---- Supplied material

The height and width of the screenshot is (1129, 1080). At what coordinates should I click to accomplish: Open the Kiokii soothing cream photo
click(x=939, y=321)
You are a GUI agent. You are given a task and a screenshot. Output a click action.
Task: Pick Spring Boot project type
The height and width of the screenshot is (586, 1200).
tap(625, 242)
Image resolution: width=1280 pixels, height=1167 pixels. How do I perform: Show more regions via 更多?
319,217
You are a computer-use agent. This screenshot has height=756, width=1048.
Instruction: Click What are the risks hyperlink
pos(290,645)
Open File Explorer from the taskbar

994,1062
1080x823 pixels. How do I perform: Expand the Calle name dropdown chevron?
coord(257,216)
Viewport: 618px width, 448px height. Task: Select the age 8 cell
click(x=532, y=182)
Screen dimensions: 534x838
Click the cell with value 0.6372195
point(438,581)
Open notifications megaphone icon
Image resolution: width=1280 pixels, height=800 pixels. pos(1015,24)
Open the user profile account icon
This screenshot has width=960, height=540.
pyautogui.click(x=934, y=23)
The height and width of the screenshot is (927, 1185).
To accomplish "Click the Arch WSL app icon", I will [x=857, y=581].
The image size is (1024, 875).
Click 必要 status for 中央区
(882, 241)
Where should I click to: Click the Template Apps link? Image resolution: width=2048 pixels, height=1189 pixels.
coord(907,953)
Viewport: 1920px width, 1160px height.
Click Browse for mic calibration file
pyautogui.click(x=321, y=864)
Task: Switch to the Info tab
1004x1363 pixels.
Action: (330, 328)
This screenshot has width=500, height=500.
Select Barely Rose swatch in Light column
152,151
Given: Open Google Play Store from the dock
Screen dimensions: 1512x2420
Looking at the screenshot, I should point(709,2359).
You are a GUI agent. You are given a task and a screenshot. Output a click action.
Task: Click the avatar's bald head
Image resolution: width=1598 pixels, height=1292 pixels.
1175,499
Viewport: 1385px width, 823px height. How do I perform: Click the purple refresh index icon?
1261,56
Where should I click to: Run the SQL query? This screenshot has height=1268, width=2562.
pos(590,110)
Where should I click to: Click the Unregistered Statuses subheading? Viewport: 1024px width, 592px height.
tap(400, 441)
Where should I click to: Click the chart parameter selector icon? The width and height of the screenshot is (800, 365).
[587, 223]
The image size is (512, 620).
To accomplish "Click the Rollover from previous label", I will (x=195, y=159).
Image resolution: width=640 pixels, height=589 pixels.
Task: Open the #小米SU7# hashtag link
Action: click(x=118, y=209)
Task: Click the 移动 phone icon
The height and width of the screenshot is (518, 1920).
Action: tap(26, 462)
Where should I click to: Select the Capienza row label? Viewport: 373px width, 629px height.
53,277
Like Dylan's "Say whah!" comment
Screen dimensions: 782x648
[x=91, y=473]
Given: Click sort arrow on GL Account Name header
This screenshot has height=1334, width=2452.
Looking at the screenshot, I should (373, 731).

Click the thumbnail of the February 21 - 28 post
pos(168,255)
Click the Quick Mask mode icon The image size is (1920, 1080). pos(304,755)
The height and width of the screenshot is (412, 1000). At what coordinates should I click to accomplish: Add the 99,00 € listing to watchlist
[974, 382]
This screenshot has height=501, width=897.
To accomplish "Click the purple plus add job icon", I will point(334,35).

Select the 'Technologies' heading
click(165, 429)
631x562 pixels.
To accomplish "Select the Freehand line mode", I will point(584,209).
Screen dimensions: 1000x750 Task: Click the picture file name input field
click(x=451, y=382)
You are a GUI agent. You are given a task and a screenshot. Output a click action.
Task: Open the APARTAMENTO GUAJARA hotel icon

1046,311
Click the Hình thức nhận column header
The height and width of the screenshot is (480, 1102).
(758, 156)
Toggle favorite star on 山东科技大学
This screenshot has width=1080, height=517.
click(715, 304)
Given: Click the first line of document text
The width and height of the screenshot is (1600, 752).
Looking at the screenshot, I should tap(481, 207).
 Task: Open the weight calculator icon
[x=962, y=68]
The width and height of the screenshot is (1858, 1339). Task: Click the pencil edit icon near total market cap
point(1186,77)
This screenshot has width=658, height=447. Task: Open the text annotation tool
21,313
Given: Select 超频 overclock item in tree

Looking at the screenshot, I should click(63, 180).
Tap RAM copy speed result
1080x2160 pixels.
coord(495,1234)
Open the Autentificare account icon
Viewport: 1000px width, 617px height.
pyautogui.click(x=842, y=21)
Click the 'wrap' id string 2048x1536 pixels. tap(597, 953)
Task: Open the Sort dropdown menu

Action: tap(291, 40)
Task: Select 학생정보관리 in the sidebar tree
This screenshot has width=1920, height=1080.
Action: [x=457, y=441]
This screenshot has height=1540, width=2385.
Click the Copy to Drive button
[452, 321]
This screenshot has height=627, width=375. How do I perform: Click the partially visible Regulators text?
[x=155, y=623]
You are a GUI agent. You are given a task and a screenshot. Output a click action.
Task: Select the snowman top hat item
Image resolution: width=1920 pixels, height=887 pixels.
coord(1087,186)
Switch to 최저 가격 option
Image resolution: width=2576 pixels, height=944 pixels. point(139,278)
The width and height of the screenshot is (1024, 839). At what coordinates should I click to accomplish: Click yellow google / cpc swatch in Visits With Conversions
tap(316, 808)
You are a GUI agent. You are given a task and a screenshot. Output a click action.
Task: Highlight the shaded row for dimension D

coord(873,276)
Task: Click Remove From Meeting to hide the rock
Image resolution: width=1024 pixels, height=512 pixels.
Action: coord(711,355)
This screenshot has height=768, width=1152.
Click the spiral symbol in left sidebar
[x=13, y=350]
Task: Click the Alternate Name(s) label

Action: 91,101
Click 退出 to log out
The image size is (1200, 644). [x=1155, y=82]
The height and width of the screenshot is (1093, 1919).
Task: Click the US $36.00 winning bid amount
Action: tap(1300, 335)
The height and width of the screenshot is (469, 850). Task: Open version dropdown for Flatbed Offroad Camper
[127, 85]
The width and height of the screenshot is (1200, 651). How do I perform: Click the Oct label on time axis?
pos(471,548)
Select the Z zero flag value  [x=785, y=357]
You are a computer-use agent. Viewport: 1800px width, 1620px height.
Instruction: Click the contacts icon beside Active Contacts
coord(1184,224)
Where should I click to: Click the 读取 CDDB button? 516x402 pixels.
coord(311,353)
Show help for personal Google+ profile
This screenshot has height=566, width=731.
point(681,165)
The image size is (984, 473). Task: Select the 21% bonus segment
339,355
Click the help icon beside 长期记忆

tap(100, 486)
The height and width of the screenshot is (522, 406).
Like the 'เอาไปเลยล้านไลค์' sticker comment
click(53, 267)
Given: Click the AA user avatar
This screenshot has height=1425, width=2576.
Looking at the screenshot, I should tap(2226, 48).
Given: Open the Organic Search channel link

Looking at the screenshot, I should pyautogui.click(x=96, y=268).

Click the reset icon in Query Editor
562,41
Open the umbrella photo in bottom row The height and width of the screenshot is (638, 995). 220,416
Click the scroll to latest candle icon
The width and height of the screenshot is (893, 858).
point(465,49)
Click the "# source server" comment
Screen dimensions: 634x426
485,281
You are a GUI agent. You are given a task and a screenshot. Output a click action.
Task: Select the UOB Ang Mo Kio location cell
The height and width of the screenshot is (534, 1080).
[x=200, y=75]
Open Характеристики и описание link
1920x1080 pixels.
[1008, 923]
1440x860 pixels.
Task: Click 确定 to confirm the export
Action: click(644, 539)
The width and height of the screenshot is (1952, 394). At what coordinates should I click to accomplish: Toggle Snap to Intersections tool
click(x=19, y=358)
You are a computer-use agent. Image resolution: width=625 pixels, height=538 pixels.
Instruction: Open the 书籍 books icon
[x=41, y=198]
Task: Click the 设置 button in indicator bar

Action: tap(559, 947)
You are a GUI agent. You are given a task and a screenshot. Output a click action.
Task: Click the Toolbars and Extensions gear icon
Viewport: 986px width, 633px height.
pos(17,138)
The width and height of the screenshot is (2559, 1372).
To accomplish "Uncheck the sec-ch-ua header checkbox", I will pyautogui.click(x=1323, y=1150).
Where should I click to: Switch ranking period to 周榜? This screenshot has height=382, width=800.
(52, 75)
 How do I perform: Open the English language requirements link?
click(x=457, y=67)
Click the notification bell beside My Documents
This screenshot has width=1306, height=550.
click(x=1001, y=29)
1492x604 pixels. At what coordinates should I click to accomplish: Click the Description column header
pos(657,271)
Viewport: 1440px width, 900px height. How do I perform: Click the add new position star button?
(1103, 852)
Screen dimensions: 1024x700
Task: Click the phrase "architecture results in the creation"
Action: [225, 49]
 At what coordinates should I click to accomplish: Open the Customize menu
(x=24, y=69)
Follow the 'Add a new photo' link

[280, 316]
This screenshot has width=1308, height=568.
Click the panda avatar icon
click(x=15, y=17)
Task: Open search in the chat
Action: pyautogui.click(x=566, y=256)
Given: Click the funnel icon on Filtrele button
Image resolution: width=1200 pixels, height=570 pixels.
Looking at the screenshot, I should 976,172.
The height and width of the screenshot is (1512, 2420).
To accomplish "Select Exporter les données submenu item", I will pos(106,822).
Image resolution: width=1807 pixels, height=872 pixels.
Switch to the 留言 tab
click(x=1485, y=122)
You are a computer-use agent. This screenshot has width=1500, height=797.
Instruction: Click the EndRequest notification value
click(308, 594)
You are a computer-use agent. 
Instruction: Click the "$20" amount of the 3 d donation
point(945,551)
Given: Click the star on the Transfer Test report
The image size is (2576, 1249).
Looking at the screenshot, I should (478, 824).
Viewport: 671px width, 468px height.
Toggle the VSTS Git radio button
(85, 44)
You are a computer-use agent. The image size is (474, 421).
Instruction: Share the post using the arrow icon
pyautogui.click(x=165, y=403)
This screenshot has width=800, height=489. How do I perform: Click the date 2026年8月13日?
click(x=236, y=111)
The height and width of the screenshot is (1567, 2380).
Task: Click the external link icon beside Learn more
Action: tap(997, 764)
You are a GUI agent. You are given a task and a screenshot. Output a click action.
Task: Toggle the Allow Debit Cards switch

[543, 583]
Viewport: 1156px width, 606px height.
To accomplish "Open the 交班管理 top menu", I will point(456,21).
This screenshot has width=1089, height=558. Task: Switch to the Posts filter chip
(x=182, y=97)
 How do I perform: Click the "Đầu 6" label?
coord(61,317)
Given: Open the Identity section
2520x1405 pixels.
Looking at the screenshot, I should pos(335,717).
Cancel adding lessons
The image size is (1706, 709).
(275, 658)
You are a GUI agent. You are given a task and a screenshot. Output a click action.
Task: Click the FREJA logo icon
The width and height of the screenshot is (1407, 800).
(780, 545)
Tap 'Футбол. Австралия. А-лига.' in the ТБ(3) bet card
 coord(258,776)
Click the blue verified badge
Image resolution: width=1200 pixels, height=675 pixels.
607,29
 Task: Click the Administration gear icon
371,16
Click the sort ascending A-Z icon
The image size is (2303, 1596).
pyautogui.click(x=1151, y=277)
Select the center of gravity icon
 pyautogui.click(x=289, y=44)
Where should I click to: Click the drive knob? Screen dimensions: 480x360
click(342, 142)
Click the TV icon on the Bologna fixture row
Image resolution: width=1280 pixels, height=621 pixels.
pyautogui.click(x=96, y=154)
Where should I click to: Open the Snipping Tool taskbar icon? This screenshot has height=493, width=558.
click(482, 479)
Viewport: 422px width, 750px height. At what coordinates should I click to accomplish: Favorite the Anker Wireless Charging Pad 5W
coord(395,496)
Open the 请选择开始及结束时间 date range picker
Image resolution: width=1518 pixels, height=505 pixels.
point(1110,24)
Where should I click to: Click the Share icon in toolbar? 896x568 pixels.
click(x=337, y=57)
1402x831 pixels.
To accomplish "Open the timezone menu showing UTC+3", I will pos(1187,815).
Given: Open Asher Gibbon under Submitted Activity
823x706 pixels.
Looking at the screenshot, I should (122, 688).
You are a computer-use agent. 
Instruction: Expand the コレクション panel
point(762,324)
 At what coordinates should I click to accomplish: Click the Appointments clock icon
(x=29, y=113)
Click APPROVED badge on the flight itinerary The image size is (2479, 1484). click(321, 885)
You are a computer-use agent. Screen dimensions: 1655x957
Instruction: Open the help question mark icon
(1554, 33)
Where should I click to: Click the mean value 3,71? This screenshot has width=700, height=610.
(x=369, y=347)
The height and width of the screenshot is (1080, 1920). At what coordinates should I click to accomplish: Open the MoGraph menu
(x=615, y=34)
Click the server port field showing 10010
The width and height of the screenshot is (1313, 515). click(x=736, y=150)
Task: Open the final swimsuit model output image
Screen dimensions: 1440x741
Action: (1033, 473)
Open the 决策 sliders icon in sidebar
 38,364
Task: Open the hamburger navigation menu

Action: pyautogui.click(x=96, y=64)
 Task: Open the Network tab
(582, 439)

--------

* _Stated task_: Pull out each line of the listing above in which the string "Instruction" appears, and treat uppercase and lowercase letters as different.

* _Answer to this problem_:
Instruction: Click What are the risks hyperlink
Instruction: Click the contacts icon beside Active Contacts
Instruction: Open the 书籍 books icon
Instruction: Click the EndRequest notification value
Instruction: Click the "$20" amount of the 3 d donation
Instruction: Share the post using the arrow icon
Instruction: Expand the コレクション panel
Instruction: Open the help question mark icon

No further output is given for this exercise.